# What the task asks:
Work out the count of lines in the listing below that include "each". Give that count alone.

BEGIN Provided material

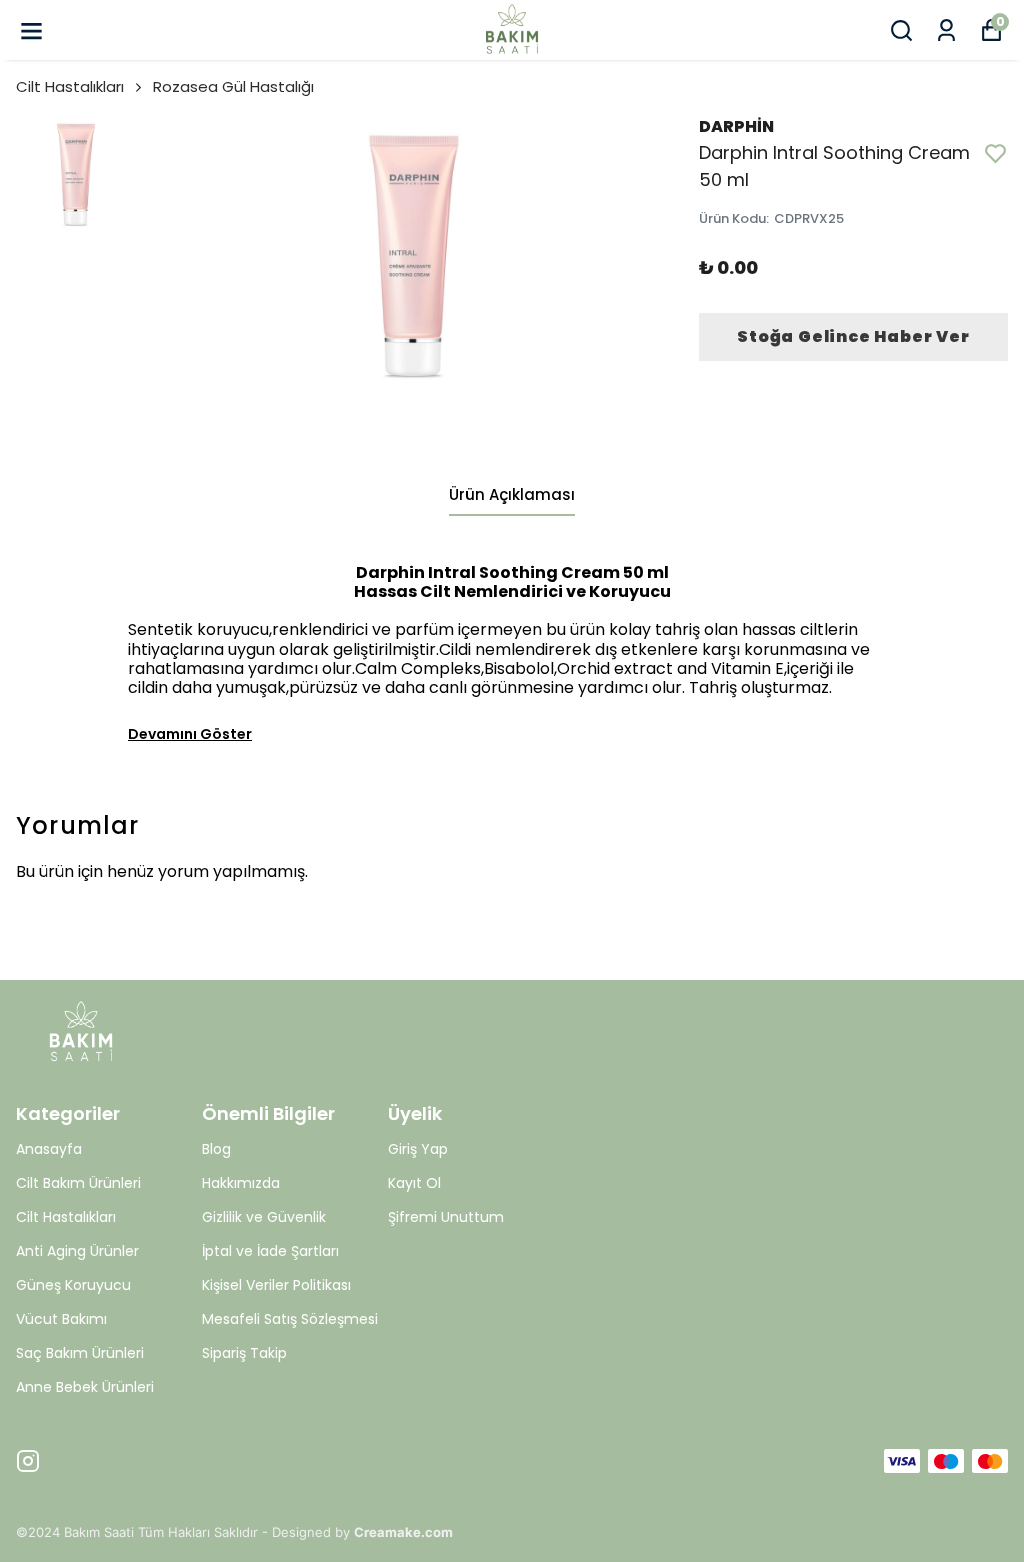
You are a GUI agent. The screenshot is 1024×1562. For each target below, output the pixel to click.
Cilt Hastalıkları (70, 86)
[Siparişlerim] (946, 30)
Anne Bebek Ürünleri (85, 1387)
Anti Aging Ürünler (77, 1251)
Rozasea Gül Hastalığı (233, 86)
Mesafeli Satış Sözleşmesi (290, 1319)
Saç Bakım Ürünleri (80, 1353)
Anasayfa (49, 1149)
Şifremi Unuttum (446, 1217)
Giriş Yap (418, 1149)
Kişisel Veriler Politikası (276, 1285)
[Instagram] (28, 1461)
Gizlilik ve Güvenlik (264, 1217)
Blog (216, 1149)
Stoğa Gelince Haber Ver (853, 336)
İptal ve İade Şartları (270, 1251)
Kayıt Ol (414, 1183)
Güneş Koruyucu (73, 1285)
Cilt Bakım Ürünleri (78, 1183)
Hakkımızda (241, 1183)
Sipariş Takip (244, 1353)
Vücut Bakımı (61, 1319)
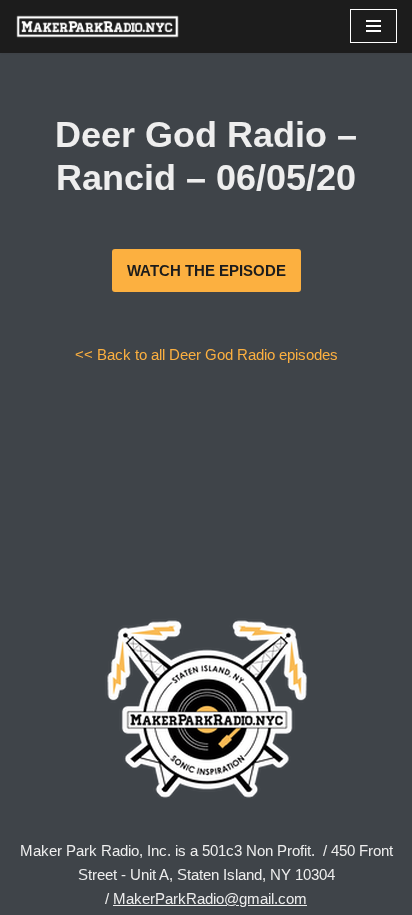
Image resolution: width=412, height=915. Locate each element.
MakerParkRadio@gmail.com (210, 898)
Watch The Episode (206, 270)
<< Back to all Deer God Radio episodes (206, 354)
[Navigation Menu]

END Provided material

# Expected output:
2